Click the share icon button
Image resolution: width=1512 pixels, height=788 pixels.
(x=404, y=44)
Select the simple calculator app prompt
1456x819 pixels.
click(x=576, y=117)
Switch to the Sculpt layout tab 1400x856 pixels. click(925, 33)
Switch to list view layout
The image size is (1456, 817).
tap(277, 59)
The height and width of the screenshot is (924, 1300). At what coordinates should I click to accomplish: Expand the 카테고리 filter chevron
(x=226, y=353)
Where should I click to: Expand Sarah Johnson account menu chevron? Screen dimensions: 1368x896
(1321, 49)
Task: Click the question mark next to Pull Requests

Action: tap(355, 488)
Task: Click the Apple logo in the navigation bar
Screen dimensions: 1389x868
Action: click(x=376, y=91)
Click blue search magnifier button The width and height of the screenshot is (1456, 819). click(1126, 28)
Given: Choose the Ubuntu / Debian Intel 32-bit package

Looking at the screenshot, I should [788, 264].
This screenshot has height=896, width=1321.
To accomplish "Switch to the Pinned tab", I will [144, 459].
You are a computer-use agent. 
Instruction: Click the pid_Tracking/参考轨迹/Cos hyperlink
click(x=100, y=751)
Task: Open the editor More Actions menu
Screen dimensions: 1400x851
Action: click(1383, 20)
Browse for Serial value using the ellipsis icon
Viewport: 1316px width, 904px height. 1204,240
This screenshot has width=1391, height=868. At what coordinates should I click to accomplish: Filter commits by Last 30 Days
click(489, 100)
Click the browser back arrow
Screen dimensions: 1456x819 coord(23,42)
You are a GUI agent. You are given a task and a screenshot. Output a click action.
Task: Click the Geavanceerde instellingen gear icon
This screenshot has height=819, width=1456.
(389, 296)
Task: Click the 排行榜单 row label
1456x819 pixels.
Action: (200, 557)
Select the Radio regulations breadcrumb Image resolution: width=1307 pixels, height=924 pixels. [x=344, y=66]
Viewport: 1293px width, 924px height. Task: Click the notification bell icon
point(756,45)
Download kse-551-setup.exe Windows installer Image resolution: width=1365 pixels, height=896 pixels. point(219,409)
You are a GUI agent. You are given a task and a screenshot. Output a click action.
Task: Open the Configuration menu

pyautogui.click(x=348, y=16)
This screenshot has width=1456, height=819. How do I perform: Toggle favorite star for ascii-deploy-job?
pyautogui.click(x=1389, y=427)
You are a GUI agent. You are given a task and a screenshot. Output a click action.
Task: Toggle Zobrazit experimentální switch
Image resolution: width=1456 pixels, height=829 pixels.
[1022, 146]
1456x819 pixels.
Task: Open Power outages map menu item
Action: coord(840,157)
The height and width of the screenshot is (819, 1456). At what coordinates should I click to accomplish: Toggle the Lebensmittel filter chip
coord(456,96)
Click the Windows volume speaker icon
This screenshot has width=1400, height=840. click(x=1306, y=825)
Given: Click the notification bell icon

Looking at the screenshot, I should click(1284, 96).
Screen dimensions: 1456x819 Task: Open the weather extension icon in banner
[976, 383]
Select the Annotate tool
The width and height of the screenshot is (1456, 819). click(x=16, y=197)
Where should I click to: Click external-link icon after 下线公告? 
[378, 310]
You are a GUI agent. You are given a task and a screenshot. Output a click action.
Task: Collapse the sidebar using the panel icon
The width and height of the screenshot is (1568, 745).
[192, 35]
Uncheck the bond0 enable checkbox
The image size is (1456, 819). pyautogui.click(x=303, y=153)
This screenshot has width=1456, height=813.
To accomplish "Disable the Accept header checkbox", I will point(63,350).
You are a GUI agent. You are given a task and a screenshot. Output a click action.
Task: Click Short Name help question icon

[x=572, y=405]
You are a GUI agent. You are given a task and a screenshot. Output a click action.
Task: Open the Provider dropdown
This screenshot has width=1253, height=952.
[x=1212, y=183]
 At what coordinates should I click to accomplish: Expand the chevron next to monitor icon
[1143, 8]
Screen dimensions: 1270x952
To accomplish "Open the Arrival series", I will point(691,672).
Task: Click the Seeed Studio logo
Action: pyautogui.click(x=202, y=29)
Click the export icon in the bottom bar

» **What to work on**
Take every line above carrying "button" and return it.

» **Answer to the exercise**
Click the share icon button
Click blue search magnifier button The width and height of the screenshot is (1456, 819). click(1126, 28)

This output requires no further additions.